Sarcófago romano das Quatro Estações em exposição no Museu de Mérida


O sarcófago as Quatro Estações, à guarda do Museu Soares dos Reis, viajou para Espanha para integrar a exposição “Lusitânia Romana: Origem de Dois Povos/ Lusitania Romana: Orígen de Dos Pueblos”, inaugurada no passado dia 23 de Março, no Museu de Mérida.

Magnífica peça de escultura em mármore sacaróide, o sarcófago das Quatro Estações data da época romana (Séculos III-IV d.C.) e foi encontrado em 1840, no Monte da Azinheira (Reguengos-Évora) junto com um outro sarcófago sem decoração, tendo depois sido adquirido por Eduardo Allen, filho do coleccionador João Allen, para o Museu Municipal, cujo acervo viria a ser depositado no Museu Nacional de Soares dos Reis.
Tem uma das faces lisa e a outra em baixo relevo com figuras alegóricas que representam as quatro estações do ano e ao centro um medalhão circular onde supostamente está representada a pessoa a quem se destinava o túmulo.
Em volta do medalhão central estão representados os génios das estações, figuras aladas, uma junta de bois com um arado, um pastor a tocar flauta de pan, dois jovens a pisar uvas e muitos outros motivos.
A exposição “Lusitânia Romana: Origem de Dois Povos” apresenta duzentas peças de colecções portuguesas e espanholas e resulta de uma organização conjunta do Museo Nacional de Arte Romano de Mérida e o Museu Nacional de Arqueologia, com o apoio do Gobierno da Extremadura e a colaboração científica da Faculdade de Letras da Universidade de Lisboa.
Com a apresentação no Museo de Mérida inicia-se um périplo de cerca de dois anos, durante os quais a exposição irá itinerar entre Mérida, o Museu Nacional de Arqueologia em Lisboa e o Museo Arqueológico Nacional em Madrid.

Embora a saída de peças para exposições faça parte do quotidiano do Museu, a deslocação de uma peça em mármore com as dimensões deste sarcófago (64 x 194 cm, c. de 600 kg de peso) é sempre um acontecimento.

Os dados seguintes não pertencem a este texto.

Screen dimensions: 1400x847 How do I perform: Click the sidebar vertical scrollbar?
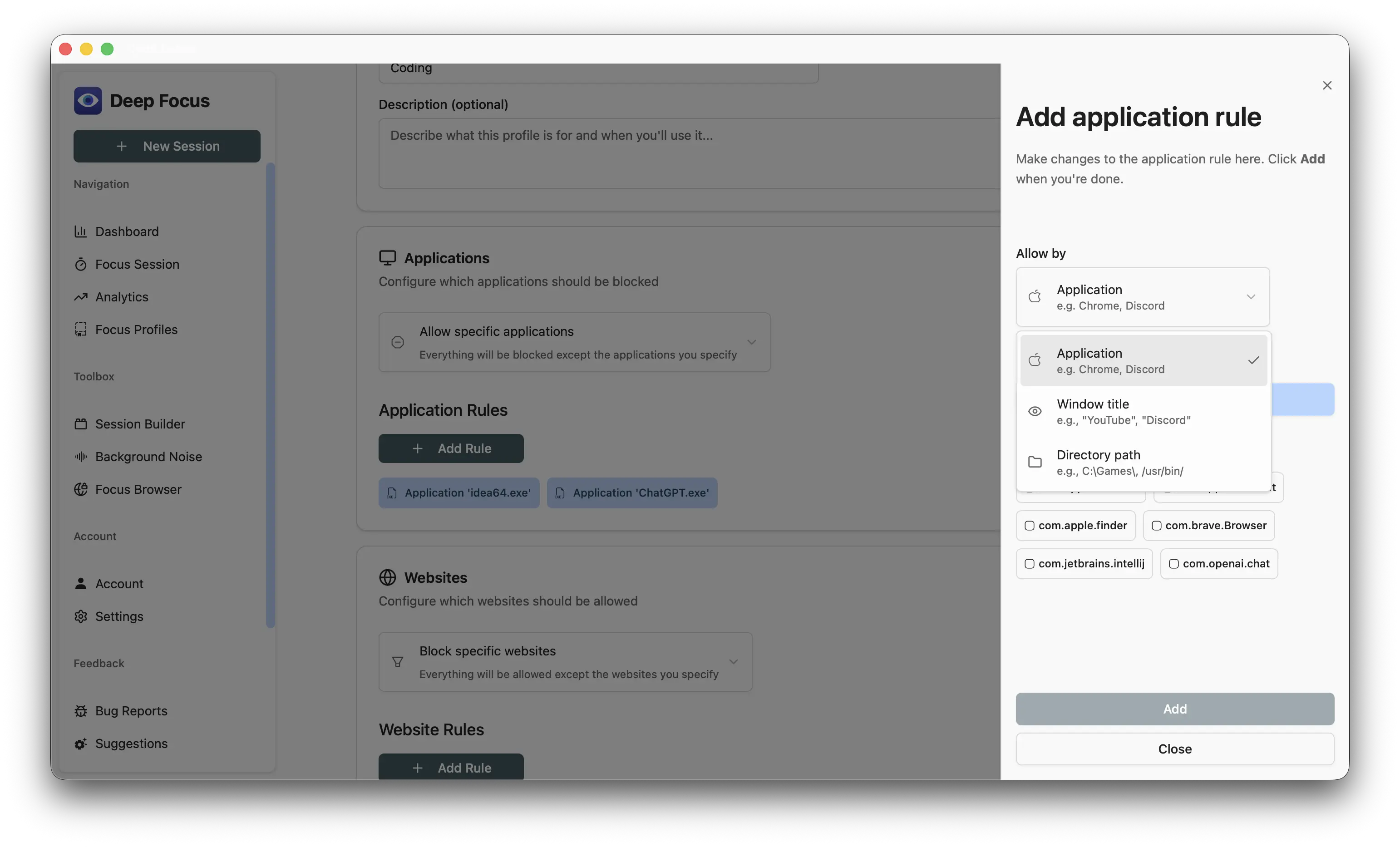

A decisão de ceder uma peça destas para uma exposição depende de uma análise prévia em que são identificadas todas as fragilidades da peça, as inerentes à sua forma e à natureza dos materiais, mas também as que decorrem dos danos ocorridos no curso da sua longa existência.
Saiba porquê.

A apresentação do sarcófago romano das Quatro Estações nesta exposição, que percorrerá três museus, projecta internacionalmente a peça, divulgando-a de um modo mais amplo e potenciando o seu estudo no confronto com outras peças suas congéneres. No final do próximo ano voltará a poder vê-lo, nessa altura já integrado no circuito de exposição permanente do Museu Soares dos Reis, entretanto, nada como uma visita ao Museu de Mérida para o ver junto de muitas outras peças que nos falam da vida na província criada pelo Imperador Augusto.